If you have an interest in educational technologies and curriculum design methodologies to enhance the student experience, this is a good place to start. My journey began with a desire to adopt a more rigorous student-led approach to teaching and learning. Through this post I will share what I have learnt along the way.
Often students have higher levels of digital literacy than educators. This can have implications for the design and implementation of their learning environments. To better align these levels, we can increase the support and training options for educators to enable the design of engaging, pedagogically sound Canvas courses (Engeness, 2021). So how do we do this?

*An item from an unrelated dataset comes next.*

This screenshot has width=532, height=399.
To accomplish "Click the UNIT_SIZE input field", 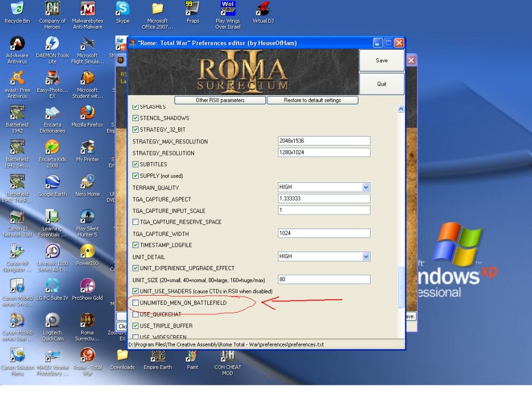I will click(324, 280).
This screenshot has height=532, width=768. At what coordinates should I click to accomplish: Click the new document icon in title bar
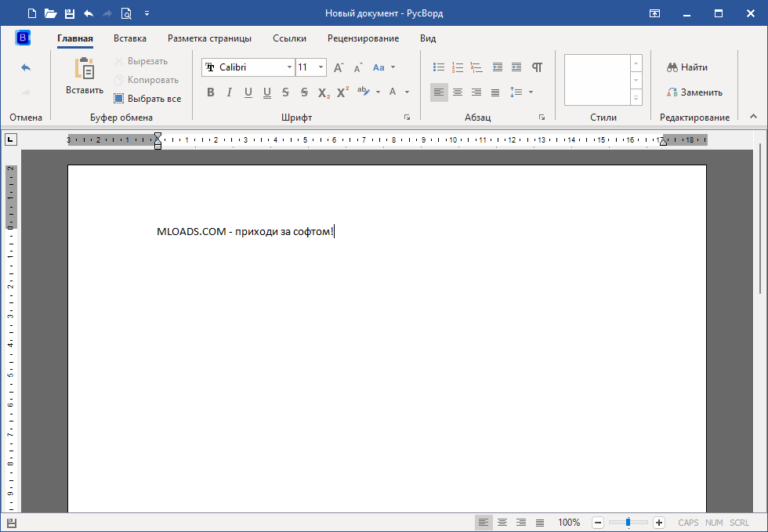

Building a Digital Identity and Literacy
One way is to collaborate with colleagues who have knowledge and skills in educational technology such as learning designers. Another strategy is to develop a digital identity such as a style or tone, putting a personal stamp on content or media produced (Gorospe et al. 2015).
In the vein of the educational psychologists Vygotsky and Galperin, for an educator to be agentic in their professional roles, they need to learn how to learn, just like their students (Richards et al, 2013). What does that mean? Simply engaging with digital design and using pedagogy to re-imagine content and online learning environments helps. Create Canvas modules and pages. Where possible, co-design with a learning design team on a deeper level to create digital content and activities.
Learning Design and Academia
One technique is to design content and activities with a strong pedagogical reason that achieves a learning outcome or objective. Not every tool or page achieves this on the deepest level. But activities are sprinkled throughout the course to balance cognitive load with purpose and scaffolding.
Learning technologies such as Padlet can be highly flexible if used in creative and innovative ways. Tools can promote reflection, poll opinions, test comprehension, mimic upcoming assessment tasks, stimulate discussion and shared opinions. These tools can also cement understanding of key concepts and help students track their knowledge acquisition.
Academics are able to identify traditional content or activities that would benefit from a redesign or reformatting to become more engaging, stimulating and student-friendly. A learning designer has the skills required to take this traditional content and reimagine it in the online space. Check out this example of Learning Design for Statistics.
Coming together combines skills and leads to collaboration. In fact, taking ownership of this process as an educator is an investment into professional development. This course design can then lead to the agentic professionalism explained before. To put your best foot forward, try breaking up a Canvas page into sections, chunking content from a PowerPoint slide. You can also map out a proposed module with recurring visual themes or page designs.
Learning designers who work with academics also have sustainability of course design, development, and evaluation in mind. Training is provided to colleagues without any required knowledge or experience. I may not be a content expert in this field but translating knowledge into practical activities and content is how I approach every day.